Loaded cached data at: ../data/local/cached_requests/track_data.json
Loaded cached data at: ../data/local/cached_requests/playlist_data.json
Loaded cached data at: ../data/local/cached_requests/track_audio_features.json


In [106]:
def get_playlists_data_from_category(cat_id,master_playlist_dic):
    # api call
    search_result = sp.category_playlists(category_id=cat_id,country="US")
    playlist_ids = []
    for playlist in search_result['playlists']['items']:
        playlist_ids.append(playlist['id'])
    playlists_data = []
    for playlist_id in playlist_ids:
        # avoids api call using cached request, could hold outdated info if playlist is changed recently
        if playlist_id in master_playlist_dic.keys():
            playlist_data = master_playlist_dic[playlist_id]
        else:
            # api call
            playlist_data = sp.playlist(playlist_id)
            master_playlist_dic[playlist_id] = playlist_data
        playlists_data.append(playlist_data)
    return playlists_data

In [146]:
def get_track_data_from_playlists(playlists_data, master_track_dic, master_audio_features_dic):
    ret_df = pd.DataFrame()
    for cur_playlist_data in playlists_data: # only doing two for api reasons currently

        # can add more features here (album, artist, etc..) MOVED TO FUNCTION USING CACHED DICS
        cur_playlist_track_ids = []
        for track in cur_playlist_data['tracks']['items']:
            if track['track']:
                cur_track_id = track['track']['id']
                if cur_track_id != None:
                    # caches track metadata if not cached
                    if cur_track_id not in master_track_dic.keys():
                        master_track_dic[cur_track_id] = track
                    cur_playlist_track_ids.append(cur_track_id)
                
        # making a list of non cached track audio features
        not_cached_ids = []
        for track_id in cur_playlist_track_ids:
            if track_id not in master_audio_features_dic.keys():
                not_cached_ids.append(track_id)

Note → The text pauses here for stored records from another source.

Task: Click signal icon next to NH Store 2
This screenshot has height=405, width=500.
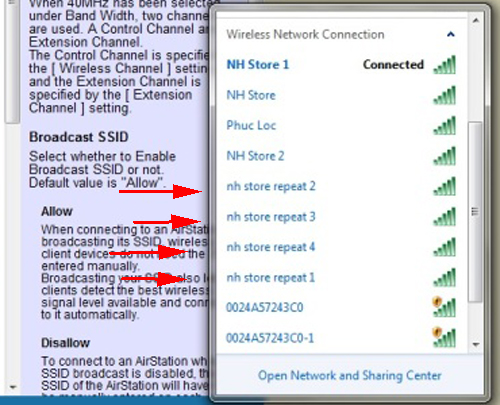Action: click(445, 156)
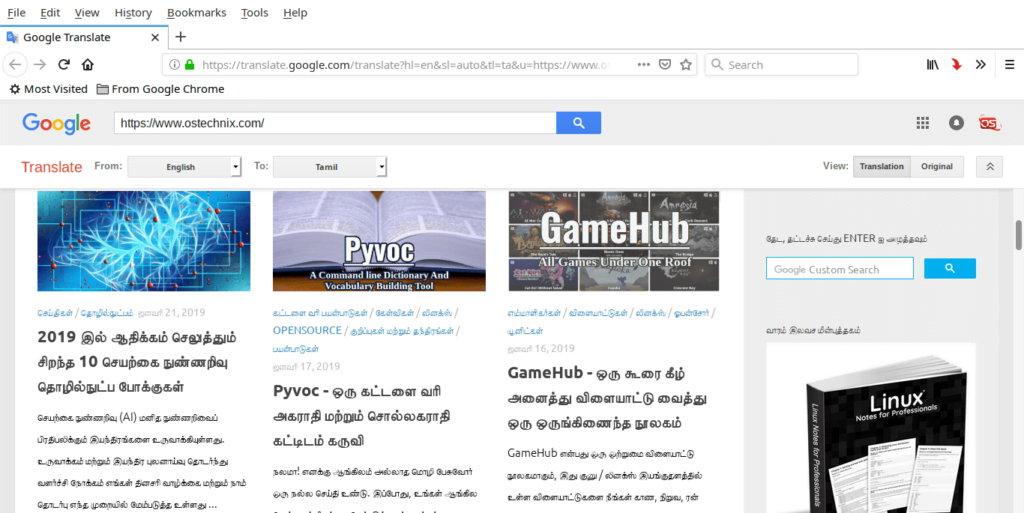Open the From language dropdown

pos(185,167)
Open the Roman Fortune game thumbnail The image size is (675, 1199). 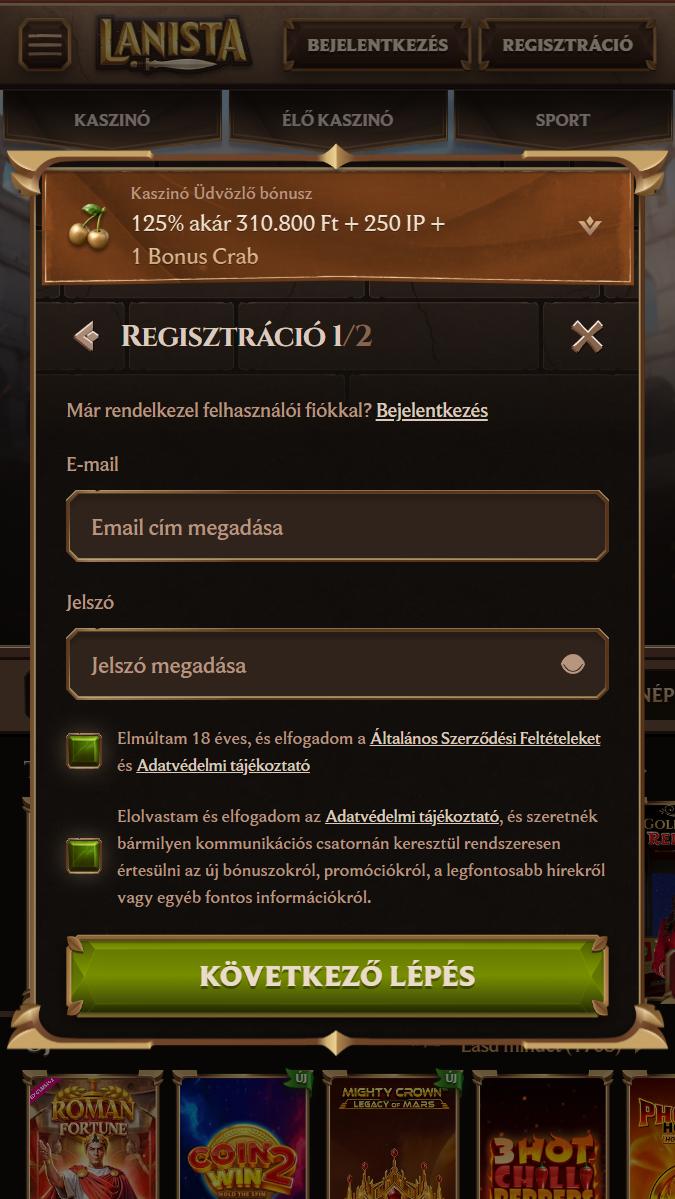point(92,1136)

        # get audio features of non cached tracks
        if len(not_cached_ids) > 0:
            print("Making",len(not_cached_ids),"API Calls")
            # api call
            not_cached_data = sp.audio_features(not_cached_ids)
            # caching the non cached track audio features
            for i in range(len(not_cached_data)):
                track_feats = not_cached_data[i]
                if track_feats:
                    master_audio_features_dic[track_feats['id']] = track_feats
                else:
                    master_audio_features_dic[not_cached_ids[i]] = None

        # iterating current playlist tracks and accessing the cached audio features
        playlist_track_feats = []
        for track_id in cur_playlist_track_ids:
            cur_feats = master_audio_features_dic[track_id]
            if cur_feats:
                playlist_track_feats.append(cur_feats)

        # building return df
        cur_playlist_df = pd.DataFrame(playlist_track_feats)
        ret_df = pd.concat([ret_df, cur_playlist_df])
    ret_df = ret_df.reset_index(drop=True)
    return ret_df

In [163]:
kpop_playlists_data = get_playlists_data_from_category("kpop",master_playlist_dic)
kpop_df = get_track_data_from_playlists(kpop_playlists_data, master_track_dic,master_audio_features_dic)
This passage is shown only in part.